Not long ago in the story, before the passage we’ve heard today about Jesus before Herod and Pilate, we hear of Jesus entering triumphantly into Jerusalem, with the people waving palm branches and laying down their coats before him. It is the entrance of a king. The people are swearing their allegiance to this one who they hope will overthrow the power of Rome and the oppressive leadership of the Pharisees. They have spotted their hero in Jesus and for a moment are out in the streets welcoming him in the fullest fashion.
I love that our lectionary text today does not dwell on this processional, but moves to two other supposed heroes to illustrate the kind of servant Jesus truly is. We’ll move to this in a moment, but first, just a quick reminder about how Jesus handles the Palm Sunday procession: He comes in on a donkey, a lowly animal, not a white horse. He bears no sword, but instead, he is greeted with grasses and branches of the garden. He wears no crown and has no trumpeters declaring his entrance. He is flanked by children and women, not armored guards, not military might. Jesus, the King, enters defenseless, unassuming, not claiming his power as a hero.
Over the course of the last few weeks, we’ve seen that the story of the Lenten Journey and the broader story of life in the way of Jesus is peppered with very unheroic, yet faithful and restored people. We have the Prodigal and the Older Son — messy and broken in all their own ways — markers of God’s redemptive love and the power to restore what once was lost. We have Lazarus, Mary and Martha — the ones who had faced death, faced loss, faced being shunned and who had found a place in the family of Jesus as intimate friends. We have the disciple Judas, who is perhaps at once the most hated man in all eternity and yet also has a heroic, vital role to play in aiding Jesus’ journey to the cross which undoes that power of death (good work to be a part of, if you consider its impact on all of humanity and all of creation for all time…)
If we are going to be a people who desire heroes, we might need to change our perspective on what heroes look like.
Are they the Captain Americas or the Luke Skywalkers or the Denarys Targaryans of the world? Are they the Pilates, the Roman oppressors, or the Herods, the Jewish puppets?
Or do we, perhaps, find heroes, in the ones who let go of power, who enter in on donkeys, who stand before the powerful and make no claims of their rightful throne — not because they deny it, but because they know that the powers of the world, the powers of the state, the powers of might and violence — they are smaller and weaker and ultimately fleeting compared to the Kingdom of Heaven.
Let’s turn to Jesus before Pilate and then before Herod.
Jesus stands before Pilate accused as a provocateur, for perverting the nation, subverting the tax system, claiming to be Messiah. And yet, he claims no kingship. He deflects the question from Pilate: “Are you the king of the Jews?
Jesus’ only words in the passage are his reply: “You say so.
The heroic answer, from our vantage point, is — “Yes, I am!! I claim my rightful throne, my dominion over all creation. I claim the Jews and the Gentiles, all people, are under my rule. I am the first and the last, the Alpha and the Omega, the firstborn of Creation.”
That’s the heroic answer — and, we ultimately know, that’s the answer Jesus gives when all is said and done.
But in this place, in this moment as he moves deeper into his calling, he does not need this power grab. His answer is simple: he returns the claim back into Pilate’s hands. “You say so.”

**DATA ROWS:**
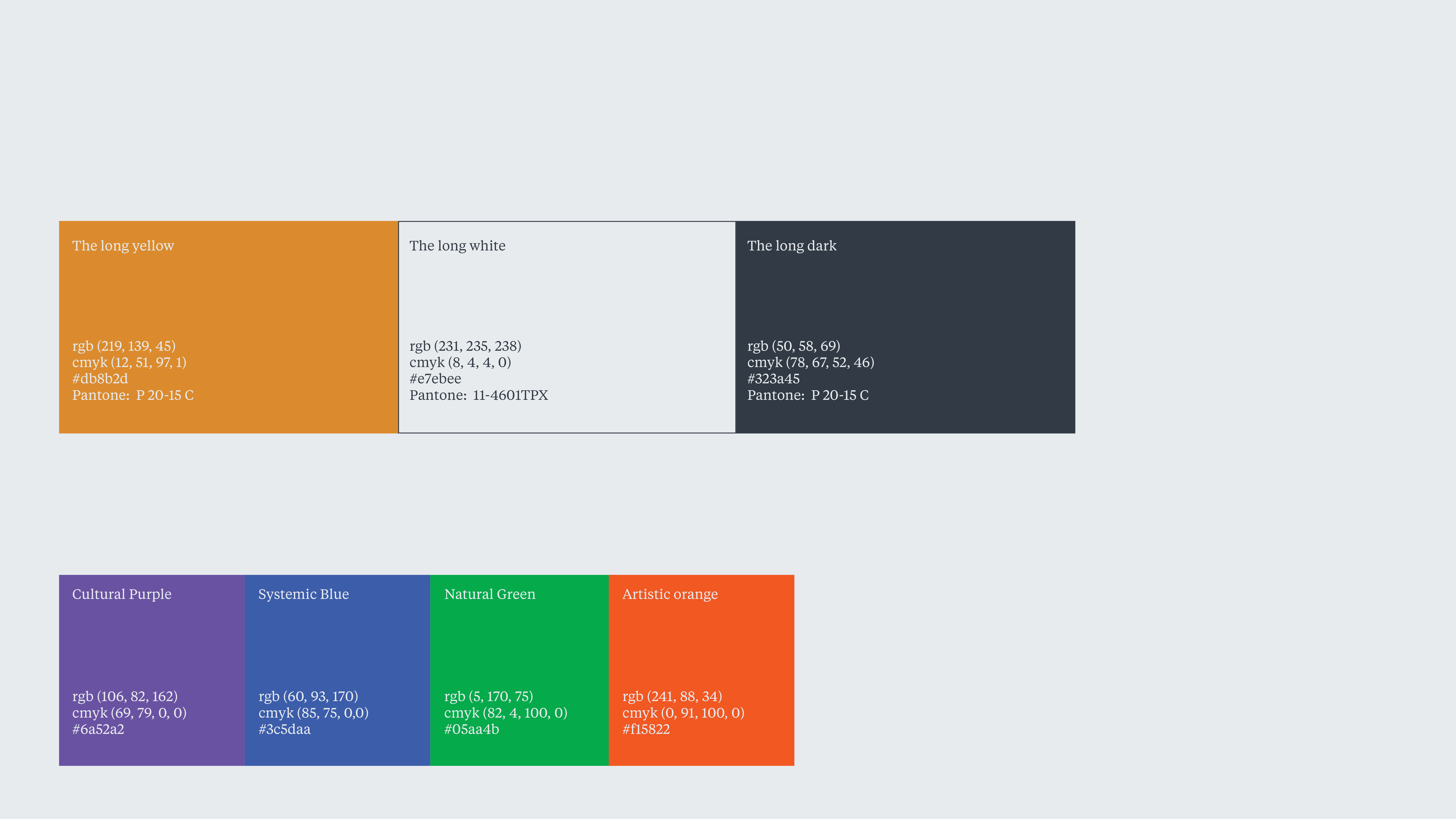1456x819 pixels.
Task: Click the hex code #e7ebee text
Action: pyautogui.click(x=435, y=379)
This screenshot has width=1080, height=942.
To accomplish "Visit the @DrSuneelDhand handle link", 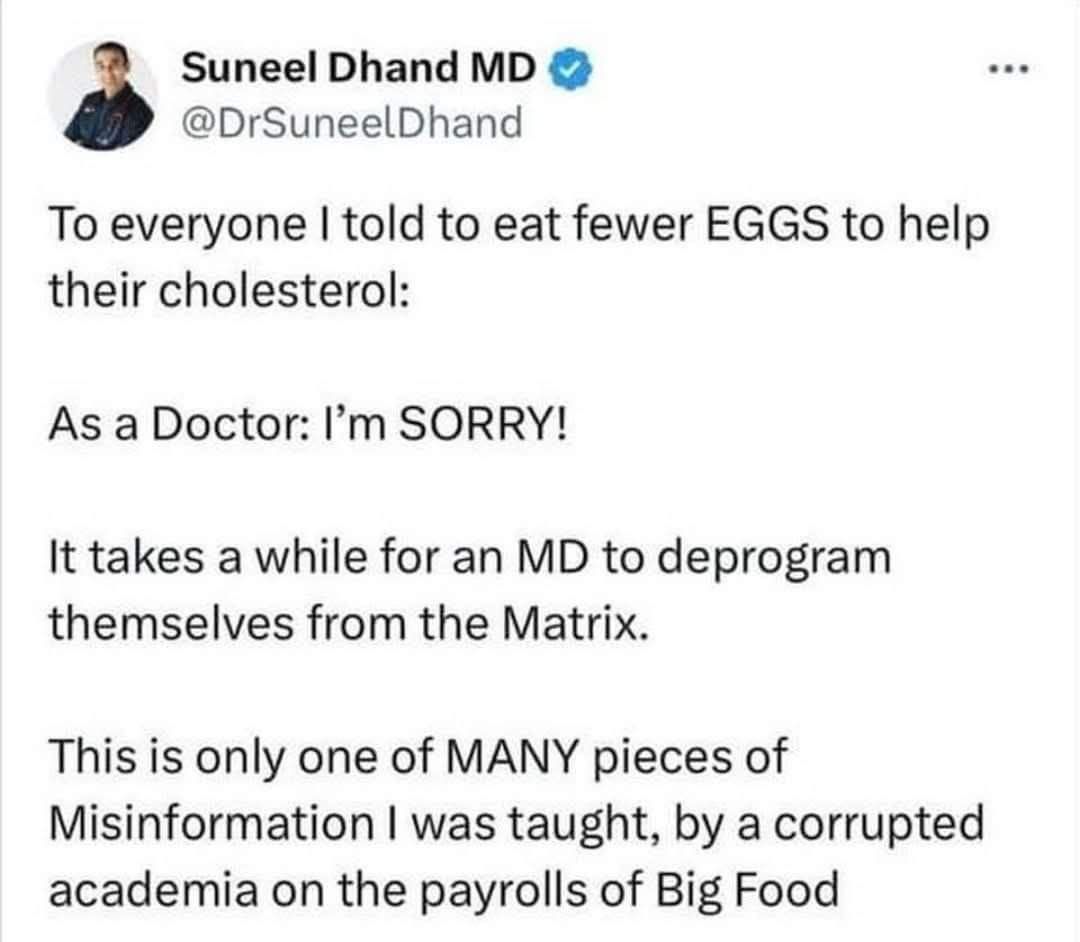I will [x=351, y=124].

...

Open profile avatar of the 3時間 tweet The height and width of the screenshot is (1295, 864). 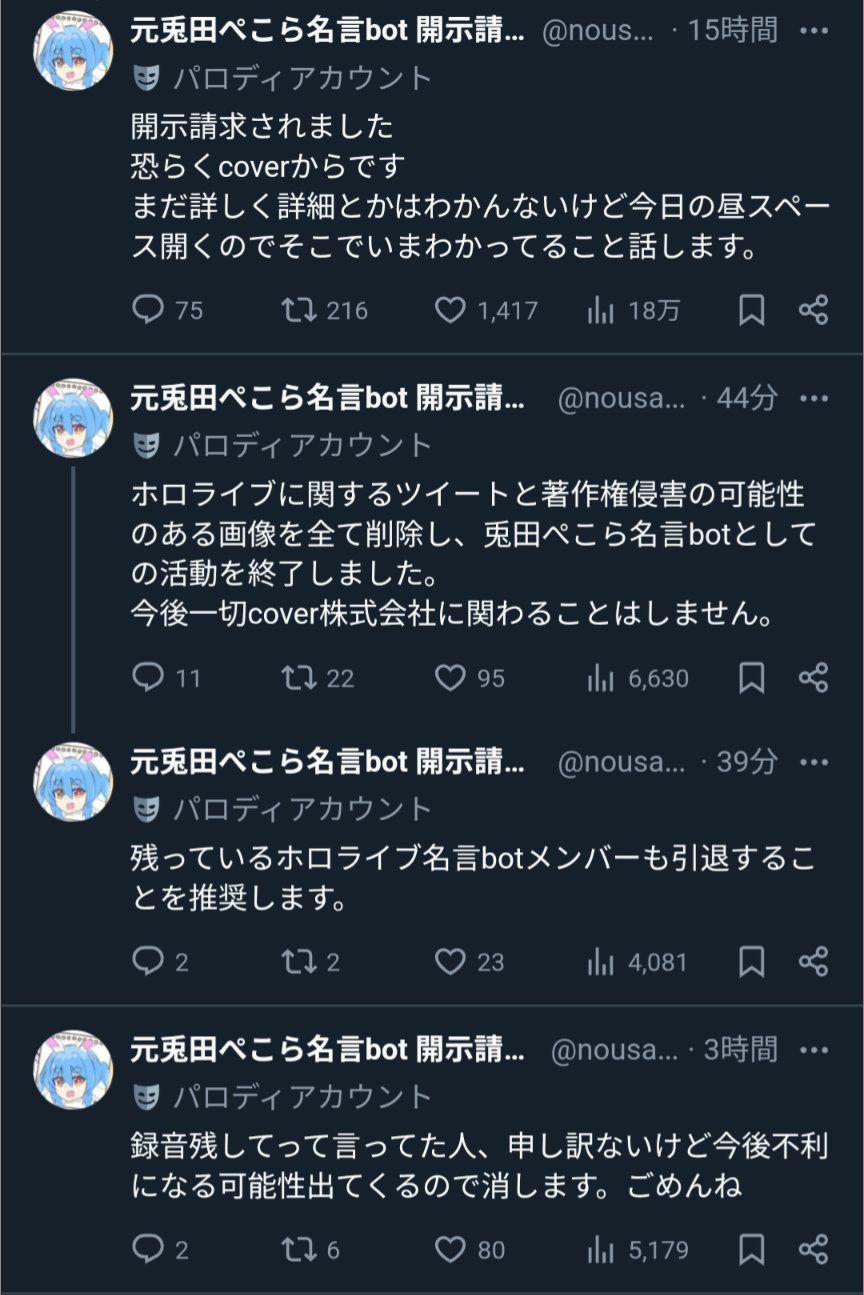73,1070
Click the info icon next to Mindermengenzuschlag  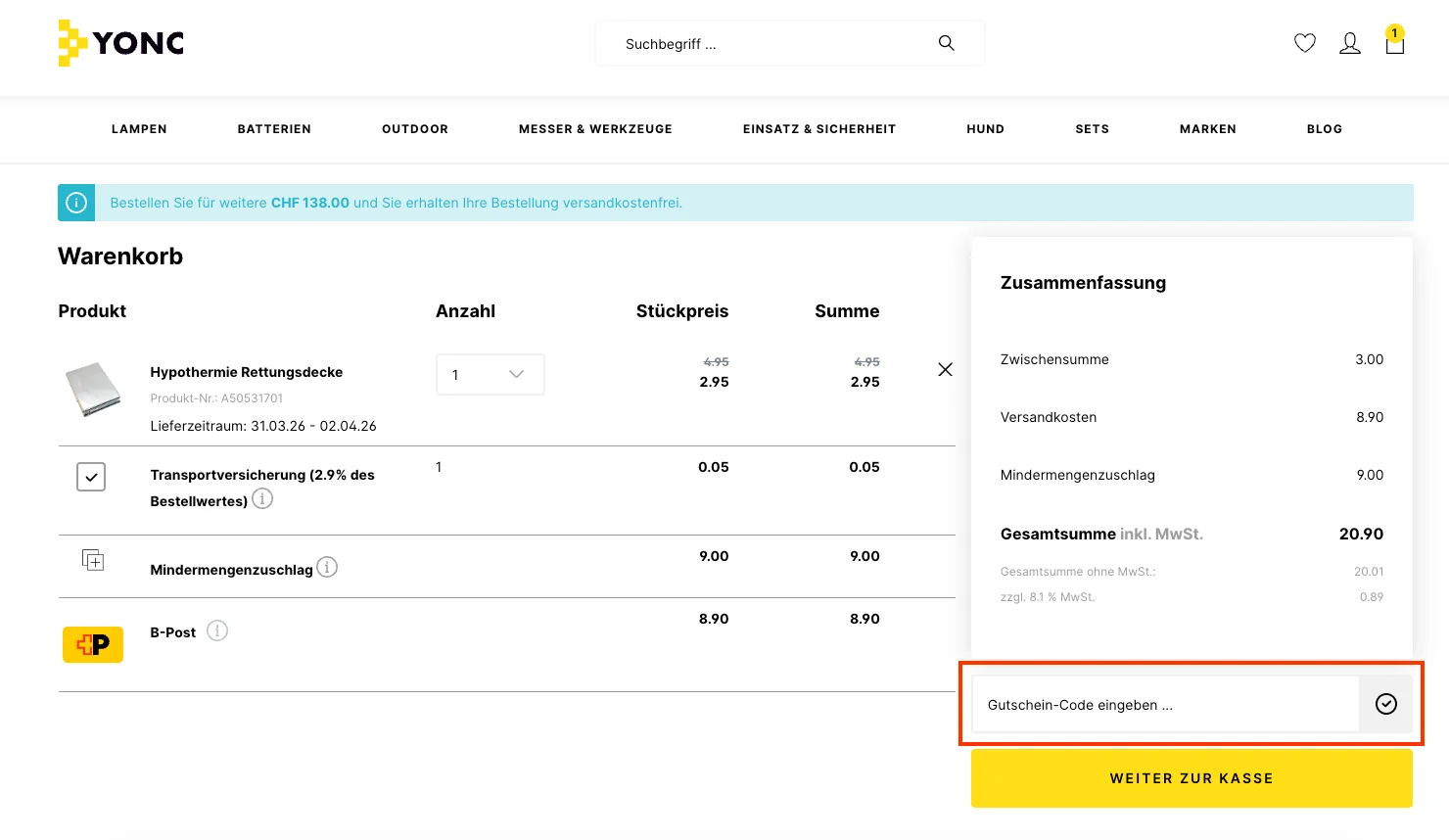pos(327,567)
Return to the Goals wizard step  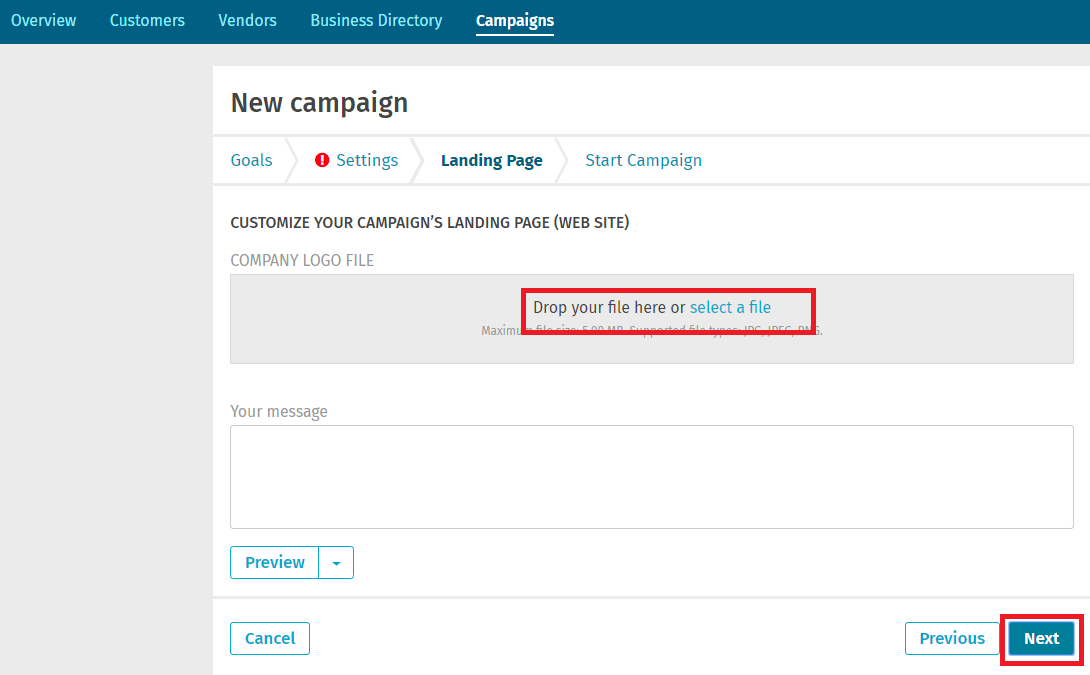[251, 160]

**CHALLENGE A:** Quote the sermon excerpt word for word, starting with "I love that" and going on through "power as a hero.".
**CHALLENGE B:** According to the sermon excerpt, what animal does Jesus ride when he enters Jerusalem?

**EXPECTED OUTPUT A:**
I love that our lectionary text today does not dwell on this processional, but moves to two other supposed heroes to illustrate the kind of servant Jesus truly is. We’ll move to this in a moment, but first, just a quick reminder about how Jesus handles the Palm Sunday procession: He comes in on a donkey, a lowly animal, not a white horse. He bears no sword, but instead, he is greeted with grasses and branches of the garden. He wears no crown and has no trumpeters declaring his entrance. He is flanked by children and women, not armored guards, not military might. Jesus, the King, enters defenseless, unassuming, not claiming his power as a hero.

**EXPECTED OUTPUT B:** A donkey.